Entre Macron et Scholz, l’heure des bisous après les bisbilles

Entre Macron et Schloz, l’heure est aux bisous après les bisbilles (photo prise le 3 octobre 2022)
JOHN MACDOUGALL / AFP Entre Macron et Schloz, l’heure est aux bisous après les bisbilles (photo prise le 3 octobre 2022)

POLITIQUE - Un long dimanche de retrouvailles. Après des mois de flottement et de dissensions, Emmanuel Macron et Olaf Scholz sont mis au défi de relancer le tandem franco-allemand ce dimanche 22 janvier à Paris, pour le 60e anniversaire du Traité de réconciliation entre les deux pays.

La cérémonie, organisée à la Sorbonne, sera suivie d’un Conseil des ministres commun à l’Élysée, celui-là même qui avait été reporté fin octobre sur fond de désaccords bilatéraux. Trois mois plus tard, les deux dirigeants devraient donc signer une déclaration commune et livrer une batterie d’annonces que le palais présidentiel promet « concrètes. »

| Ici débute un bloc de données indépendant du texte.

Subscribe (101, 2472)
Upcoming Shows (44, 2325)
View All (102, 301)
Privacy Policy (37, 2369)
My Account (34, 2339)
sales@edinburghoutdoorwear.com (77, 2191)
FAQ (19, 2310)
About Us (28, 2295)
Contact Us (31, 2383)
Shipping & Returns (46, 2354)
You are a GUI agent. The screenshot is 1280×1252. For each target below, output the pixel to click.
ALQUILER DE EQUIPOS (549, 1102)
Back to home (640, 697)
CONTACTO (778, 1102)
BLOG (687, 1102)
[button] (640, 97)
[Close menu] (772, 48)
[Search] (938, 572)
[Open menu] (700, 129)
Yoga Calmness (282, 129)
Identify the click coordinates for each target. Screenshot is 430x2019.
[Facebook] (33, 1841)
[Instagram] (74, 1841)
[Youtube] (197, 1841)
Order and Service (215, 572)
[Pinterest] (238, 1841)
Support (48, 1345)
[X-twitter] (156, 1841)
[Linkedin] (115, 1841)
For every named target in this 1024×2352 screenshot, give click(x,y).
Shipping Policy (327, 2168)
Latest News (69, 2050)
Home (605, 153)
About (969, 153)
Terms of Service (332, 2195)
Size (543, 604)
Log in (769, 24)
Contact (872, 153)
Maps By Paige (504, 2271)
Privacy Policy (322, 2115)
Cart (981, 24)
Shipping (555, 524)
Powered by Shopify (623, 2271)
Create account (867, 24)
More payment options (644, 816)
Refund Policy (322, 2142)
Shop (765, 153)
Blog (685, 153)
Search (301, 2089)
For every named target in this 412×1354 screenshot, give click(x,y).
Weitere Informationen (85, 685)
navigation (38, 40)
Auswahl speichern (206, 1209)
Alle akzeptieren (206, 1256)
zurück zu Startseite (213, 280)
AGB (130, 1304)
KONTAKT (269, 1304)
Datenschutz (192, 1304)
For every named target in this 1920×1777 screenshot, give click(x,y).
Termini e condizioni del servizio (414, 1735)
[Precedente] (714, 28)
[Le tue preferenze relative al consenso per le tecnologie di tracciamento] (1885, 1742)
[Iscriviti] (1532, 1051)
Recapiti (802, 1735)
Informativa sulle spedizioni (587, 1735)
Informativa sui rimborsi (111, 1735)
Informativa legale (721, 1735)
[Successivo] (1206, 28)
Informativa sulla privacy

Le tout, en accordant les violons franco-allemands, sur une « vision commune des objectifs » à poursuivre à l’échelle européenne, en matière stratégique, économique et industrielle, selon les mots d’une conseillère du chef de l’État en marge de ce rendez-vous. Un ordre du jour ambitieux, donc. Et une occasion parfaite de mettre de côté les récentes bisbilles entre Paris et Berlin.

Objectif : Recoller les morceaux

Force est de constater qu’elles ont été, ou restent, nombreuses entre ces deux dirigeants au tempérament opposé. En réalité, les contentieux se sont accumulés depuis qu’Olaf Scholz a succédé à Angela Merkel en décembre 2021. Sur le prix du gaz, le nucléaire, le Système de combat aérien futur (SCAF) ou la défense antimissile. Concernant ce dernier point, Berlin promeut un projet de bouclier comprenant une composante israélienne auquel veulent se joindre 14 pays européens, alors que Paris préfère le système sur lequel il travaille avec l’Italie.

« On ne fait pas de mystère qu’on souhaite que l’Europe privilégie son autonomie stratégique et donc son autonomie aussi dans ses achats d’équipements avec une préférence européenne », a d’ailleurs glissé un conseiller élyséen devant la presse, quelques jours avant le grand raout, sans s’appesantir sur les dossiers épineux.

Plus diffus, un parfum d’incompréhension flotte entre l’Élysée et la chancellerie, chacun s’agaçant des initiatives prises par l’autre sans consultation préalable. Dernier incident en date, Emmanuel Macron a annoncé la livraison de chars de combat légers à l’Ukraine le 4 janvier, sans crier gare, conduisant Berlin et Washington à sortir du bois avec la même annonce le lendemain. Au point d’irriter Lars Klingbeil, le chef du parti social-démocrate (SPD) duquel est issu le chancelier.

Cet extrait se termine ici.